No, but seriously, I'd use a Cloth simulation with one side Pinned and add a Wind Forcefield and play with the strength...
Do not try to follow the reference too much, because it is highly inaccurate and a flag like that wouldn't be able to exist!
(My guess is, that that is exactly why you are having problems...)
If this doesn't help, feel free to ask again and explain what exactly you are having problems with.
Thank you! I was asking for a friend, actually. No, really. I was. My recommendation was to use the cloth simulator too but I think she wants that exact shape. I have no idea how to make that shape other than to start out with a primitive and start pushing and pulling vertices. Or, perhaps, add a plane, delete the faces so the mesh group is empty, then hold Ctrl and create a patch of vertices and then create some faces. That be a really imprecise way of doing things and would result in messy topology. This friend that I'm helping is a beginner, too, so that doesn't help. I guess I was hoping there was a relatively quick and painless way to do this.
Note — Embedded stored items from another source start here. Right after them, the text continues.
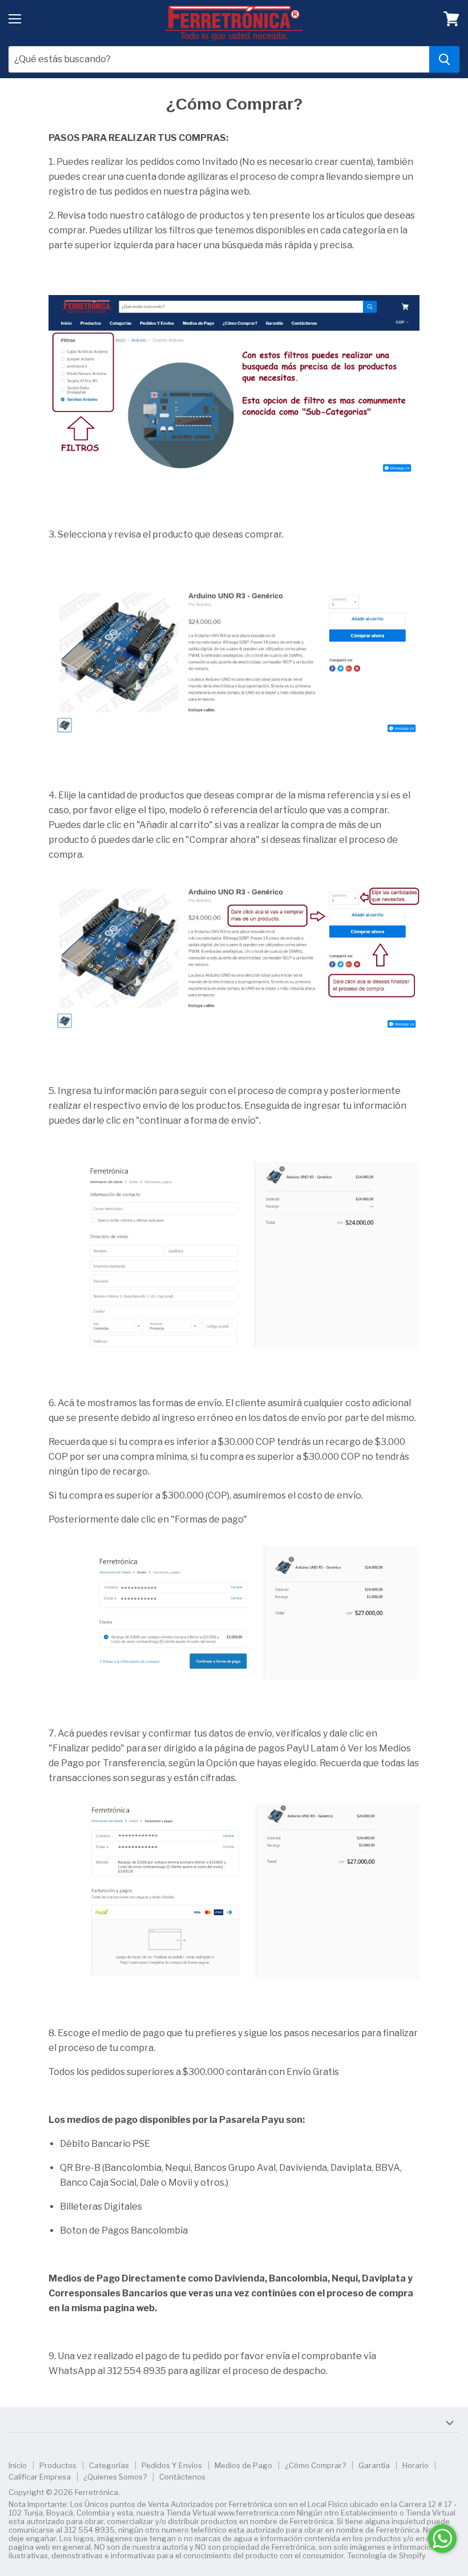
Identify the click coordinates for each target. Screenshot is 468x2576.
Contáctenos (182, 2476)
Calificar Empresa (40, 2476)
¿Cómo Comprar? (315, 2465)
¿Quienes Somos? (115, 2476)
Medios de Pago (243, 2465)
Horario (415, 2465)
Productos (57, 2465)
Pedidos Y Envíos (172, 2465)
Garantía (374, 2465)
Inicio (18, 2465)
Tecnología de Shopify (386, 2555)
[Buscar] (444, 59)
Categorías (109, 2465)
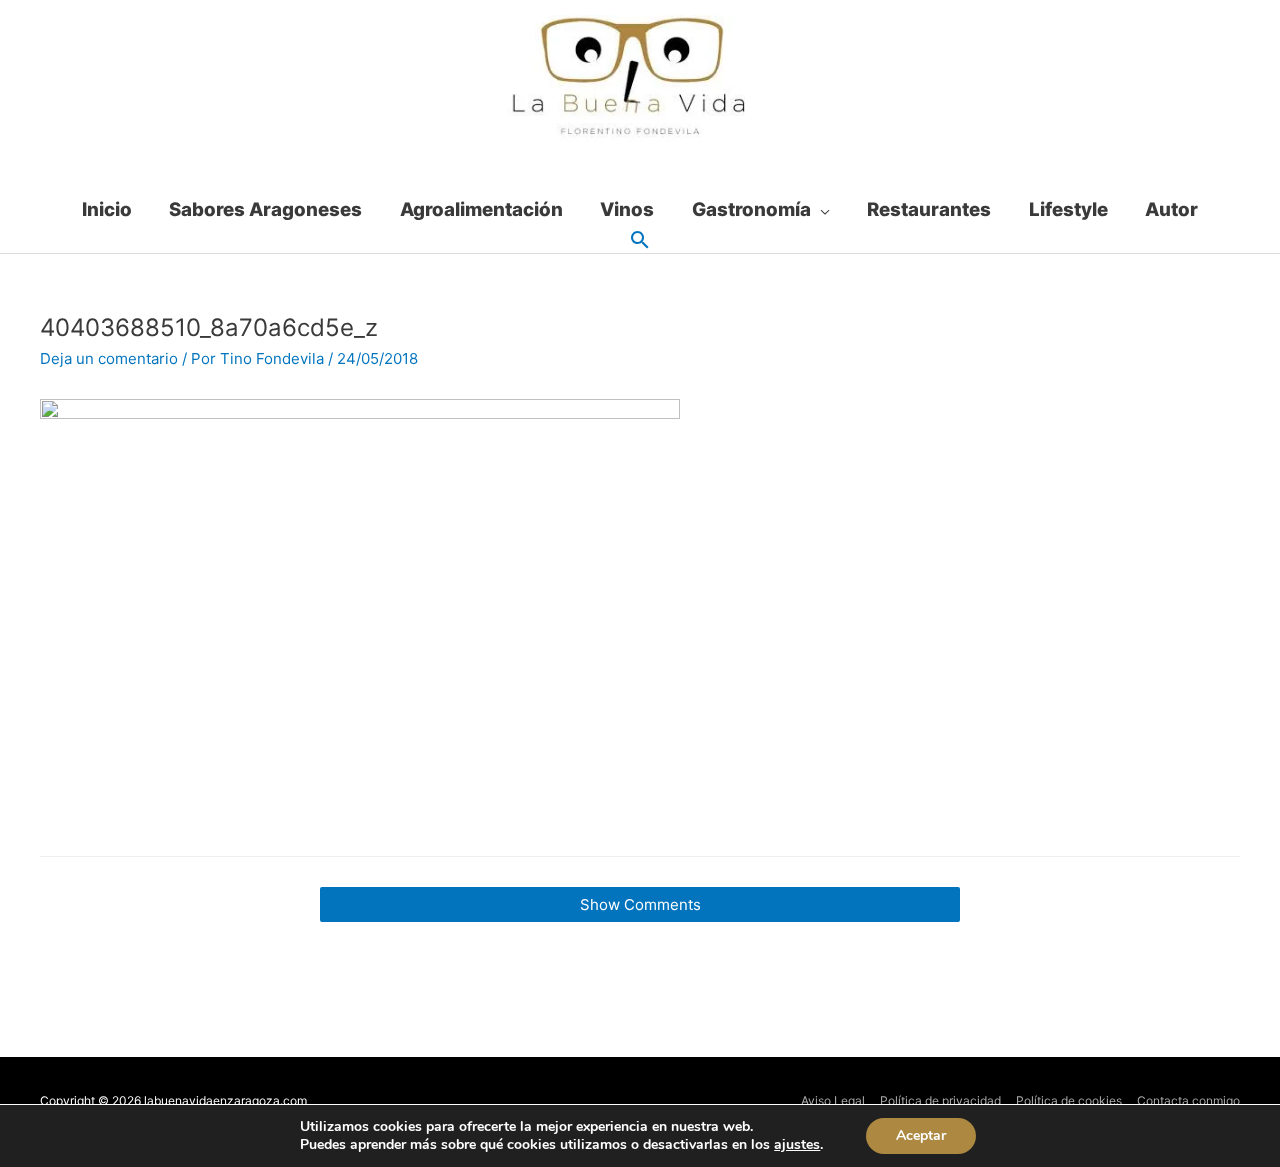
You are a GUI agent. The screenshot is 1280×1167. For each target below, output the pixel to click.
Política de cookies (1069, 1100)
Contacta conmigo (1188, 1100)
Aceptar (921, 1135)
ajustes (797, 1145)
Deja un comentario (109, 358)
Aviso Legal (833, 1100)
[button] (640, 241)
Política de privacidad (940, 1100)
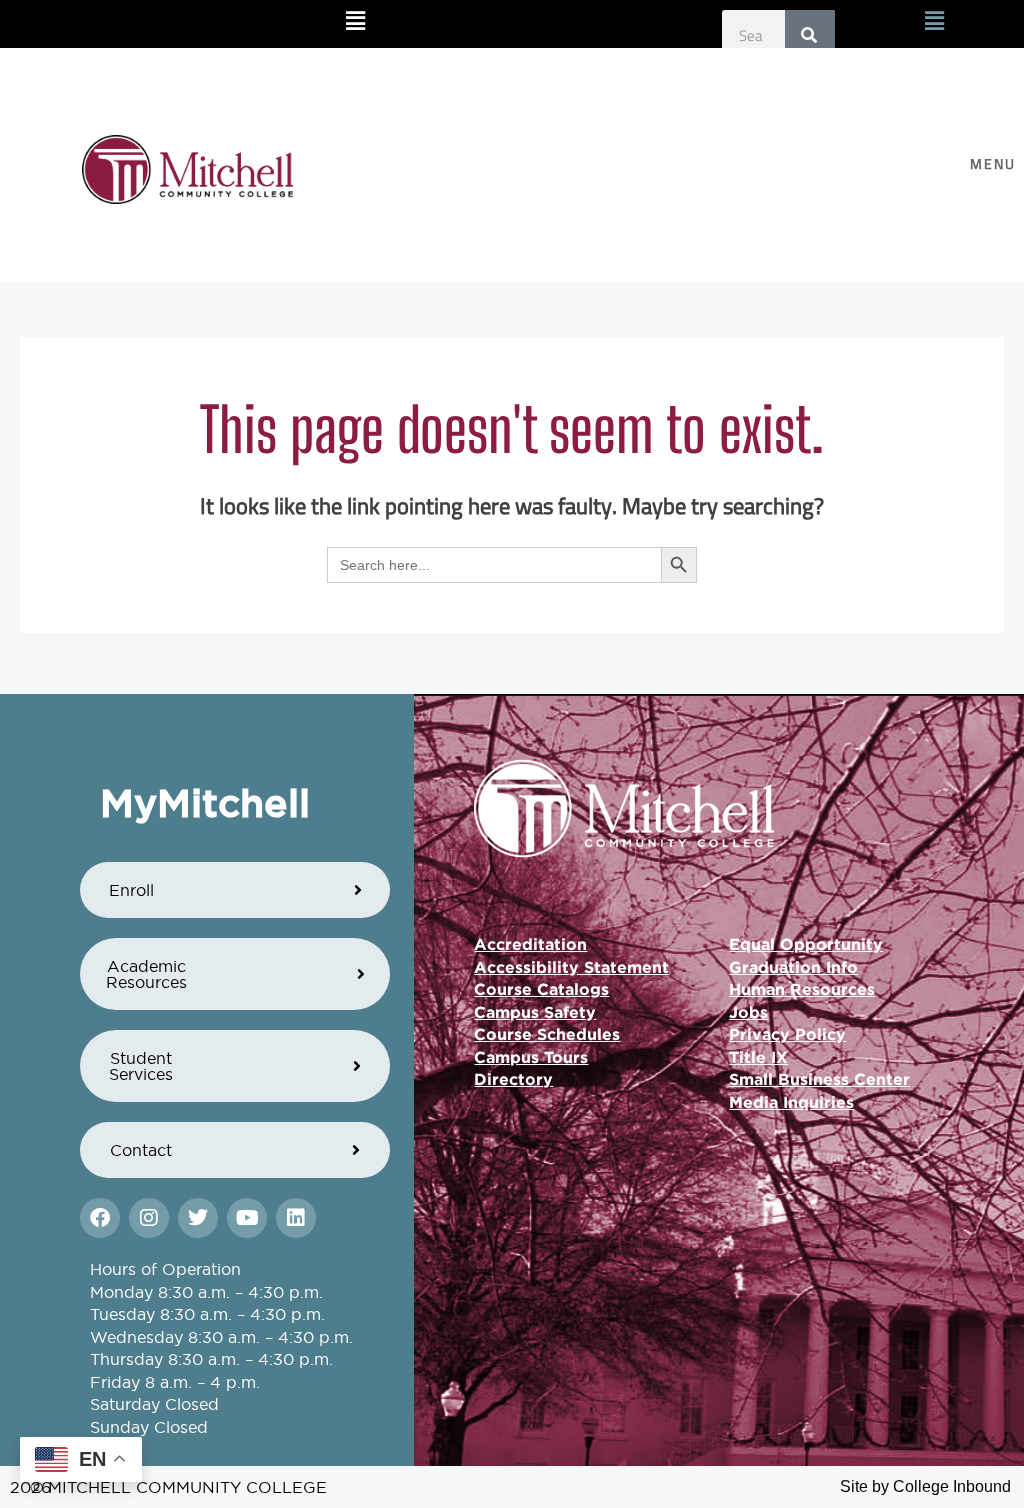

Like I said, the main problem is, that the reference is not a possible shape:
the green 'line' obviously is the bottom of the flag. But the red 'line' also clearly is the bottom of the flag.
It's a bit like trying to make an Escher drawing in 3D.
Okay, when considering that the red line is the vertical end of the flag, you might get away with something like this (just a blockout, of course, to understand what is happening...):
but it will only look 'acceptable' from one angle.
I think the image, as an image looks like a representation of a flag waving in the wind. But when you start think of it in 3D, it really doesn't make any sense.
Your best option in my opinion is to use a cloth simulation as mentioned.
or
deciding if the flag is of a triangle or rectangle shape, subdivide a plane of the chosen shape and use proportional editing to move it around to the desired position.
If we assume the flag is rectangle, with 3 horizontal stripes, white, red and blue, as spikeyxxx has demonstrated, it only looks acceptable from one angle.
Well, I've pretty much told this friend that making this shape would be beyond her skill level (beyond mine, too, perhaps). My recommendation was to animate a flag, pause the animation when the flag is in a shape she likes, then apply the cloth modifier. She can then use solidify to give the flag some thickness.